-- Opening Marker --

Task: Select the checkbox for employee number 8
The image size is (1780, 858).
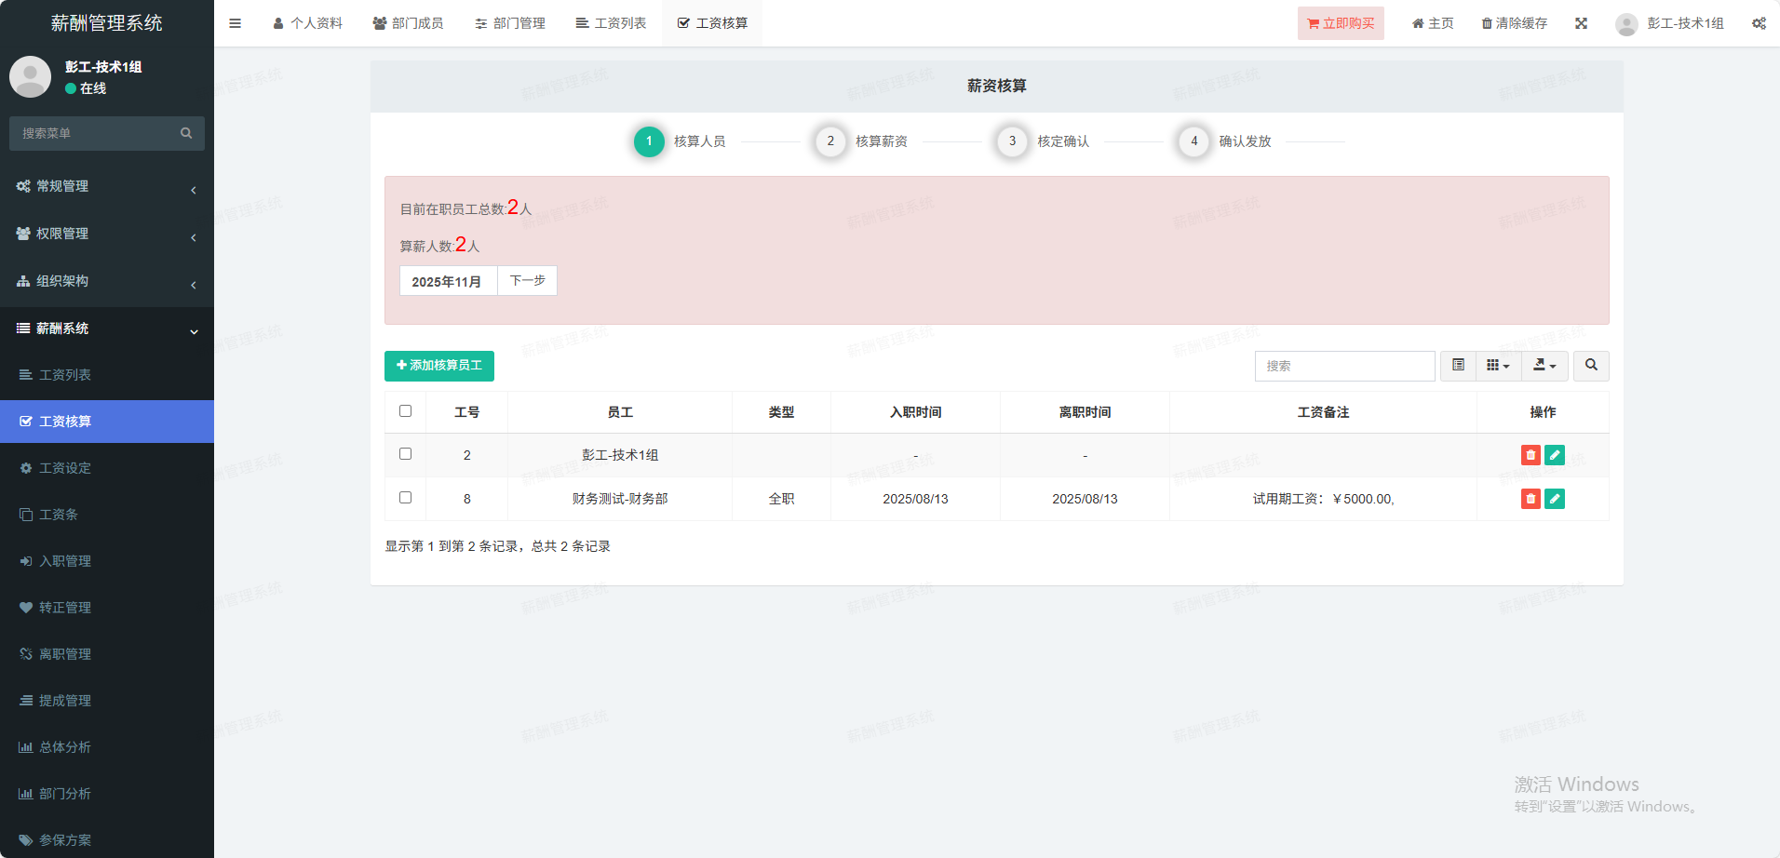Action: pos(405,498)
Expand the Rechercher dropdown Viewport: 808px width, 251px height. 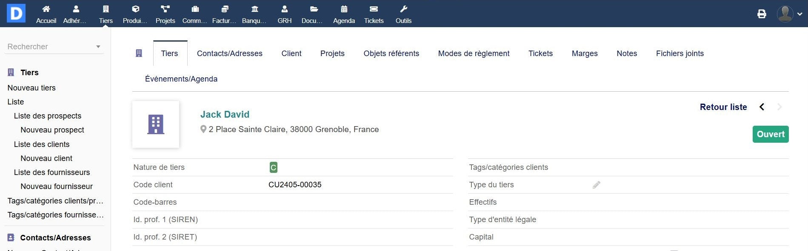click(98, 47)
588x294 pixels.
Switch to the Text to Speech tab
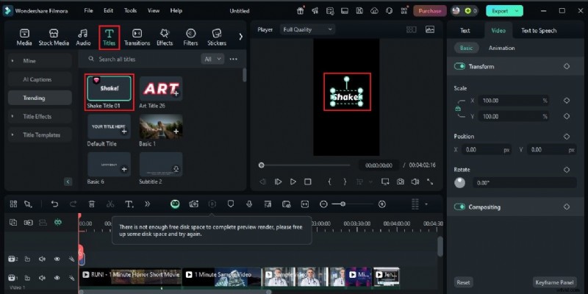point(539,31)
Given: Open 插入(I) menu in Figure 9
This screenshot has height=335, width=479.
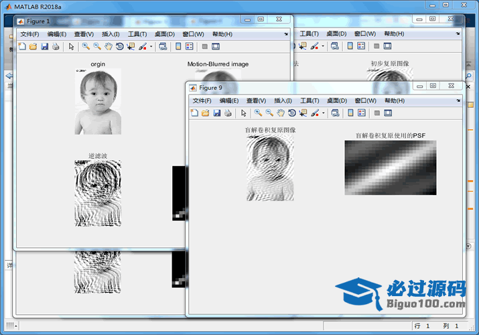Looking at the screenshot, I should (283, 101).
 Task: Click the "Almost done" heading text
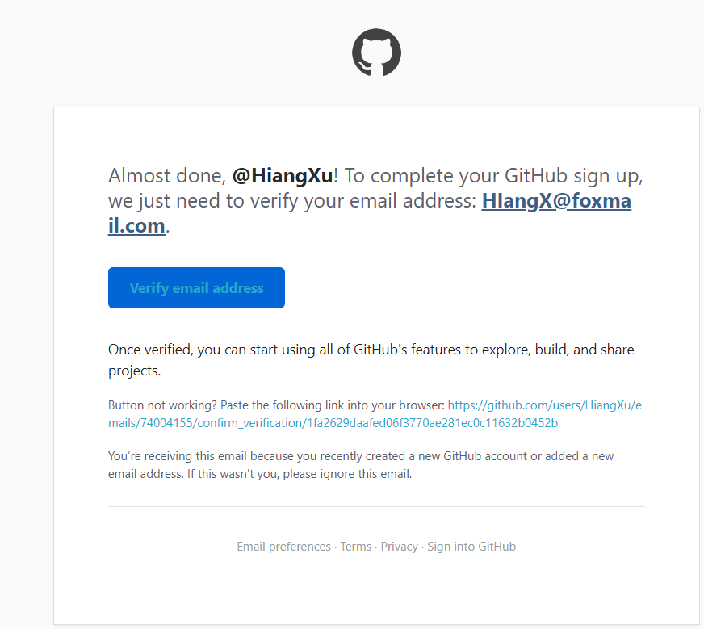coord(167,176)
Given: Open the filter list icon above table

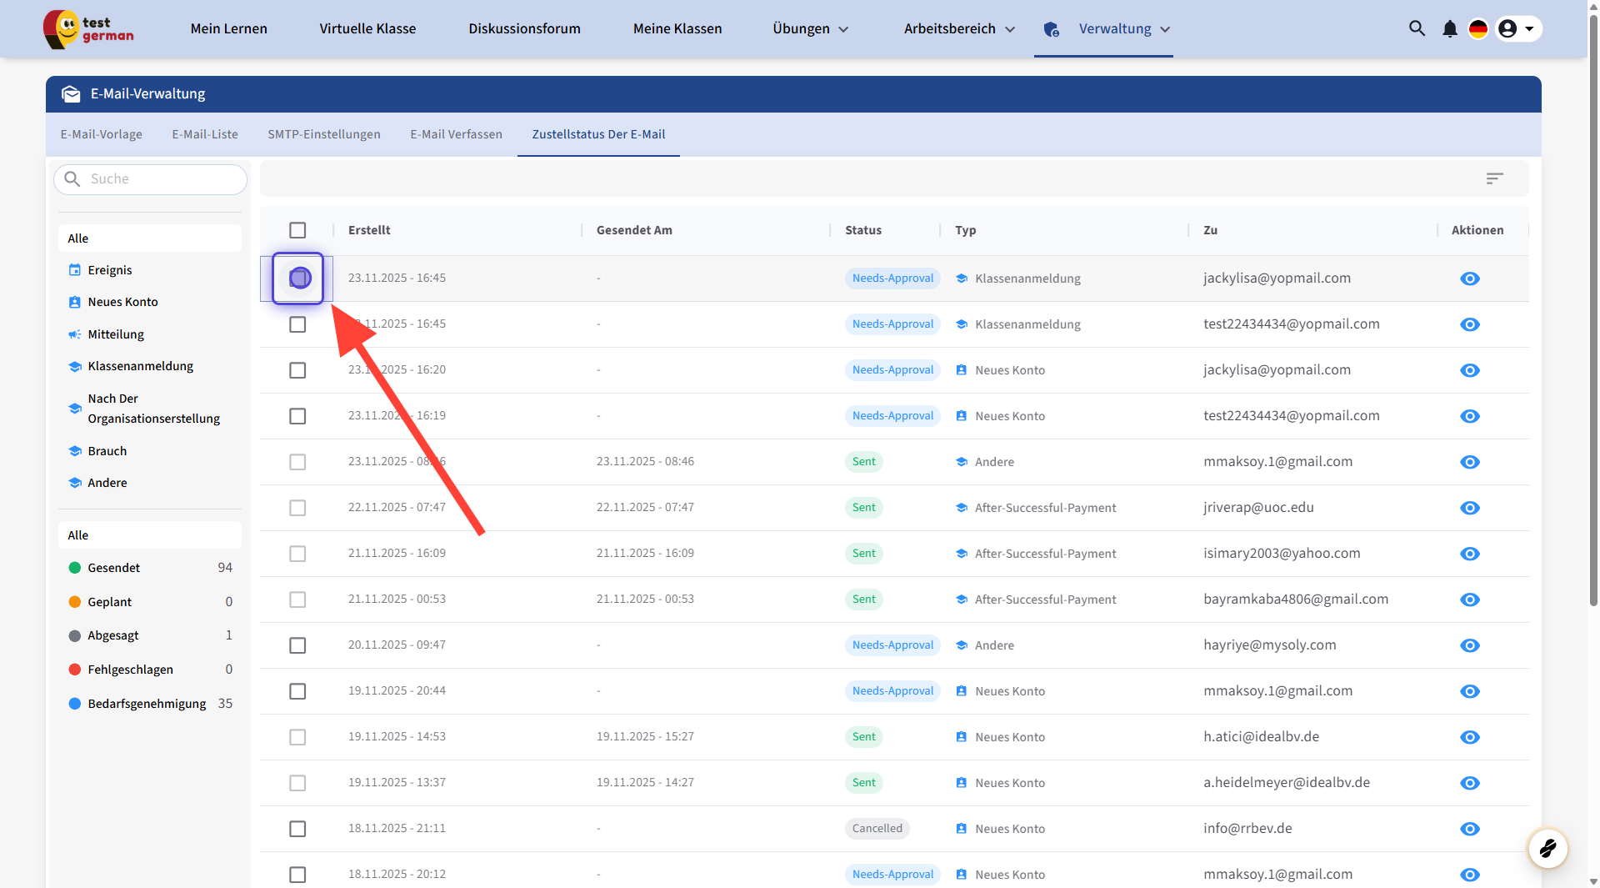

-- Closing Marker --

The output must match, line for line, the span from the line containing "588x294 pixels." through the end of the data, with the pictures removed.

588x294 pixels.
Switch to the Text to Speech tab
point(539,31)
Given: Open 插入(I) menu in Figure 9
This screenshot has height=335, width=479.
Looking at the screenshot, I should (283, 101).
 Task: Click the "Almost done" heading text
coord(167,176)
Given: Open the filter list icon above table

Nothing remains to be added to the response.